We are actively working to compile information on promising health and behavioral health interventions for individuals with an FASD across the lifespan that have demonstrated evidence or promise to improve the health of individuals impacted by prenatal alcohol exposure. We provide summaries of effective proven and promising interventions and information on how to access more information.

Families Moving Forward

Families Moving Forward is a scientifically validated treatment intervention developed by the University of Washington focused on positive parenting intervention that provides caregiver focused education, support, and behavioral consultation. The program helps families caring for children with an FASD between the ages of 4 – 12 years boost their progress and positive direction, helps to increase caregiver optimism, and reduce the chance their child will develop additional disabilities later in life.

Find more information on Families Moving Forward here.

Good Buddies

Good Buddies is an evidenced-based social skills intervention for children with an FASD. Having at least one or two close friendships can act as a buffer for children against low self-esteem, depression, and anxiety. Children who participated in the intervention have demonstrated improved overall social skills, reduced problem behaviors, and show a greater understanding of appropriate social behaviors. This intervention has been successful implemented in community, university, and medical-based settings.

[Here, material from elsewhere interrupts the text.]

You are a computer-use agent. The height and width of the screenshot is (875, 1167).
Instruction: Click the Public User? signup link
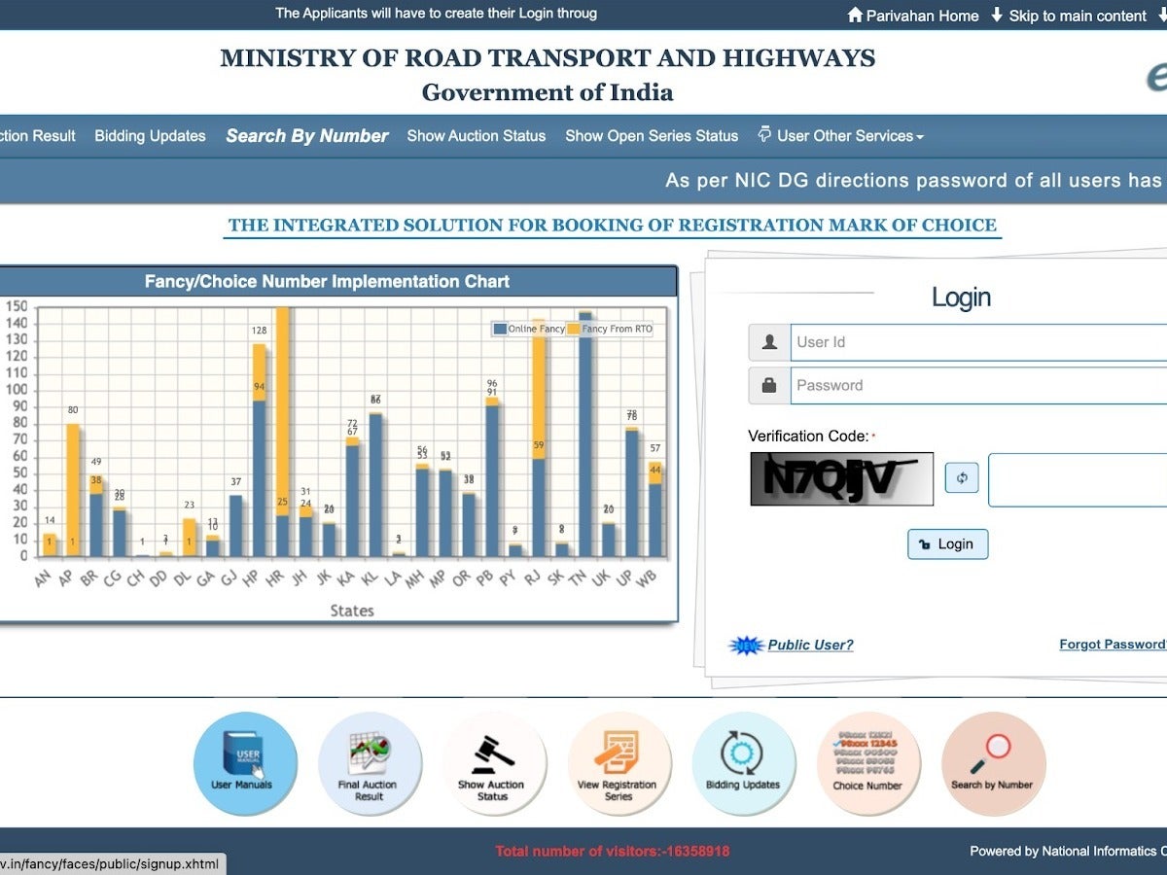tap(810, 645)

Find more information on Project Good Buddies here.

Parent Child Assistance Program

The Parent Child Assistance Program is an evidence-based home visiting case management model for mothers with Alcohol Use and/or Substance Use Disorders during pregnancy. The program coordinated by the University of Washington assists women (some who may be affected by prenatal alcohol exposure themselves) in obtaining treatment, staying in recovery, and resolving the complex problems related to substance use. The program also wraps services and supports around the family to improve health outcomes for children.

Find more information on the Parent Child Assistance Program here.

MOFAS YouthAct Self-Advocacy Peer Network

The YouthAct peer network is a youth led and adult supported. The program is designed for transition-age youth ages 12 – 25. The network receives leadership and self-advocacy training and works to improve outcomes in the areas of youth transition, including health, behavioral health, post-secondary, employment, housing, and the justice field.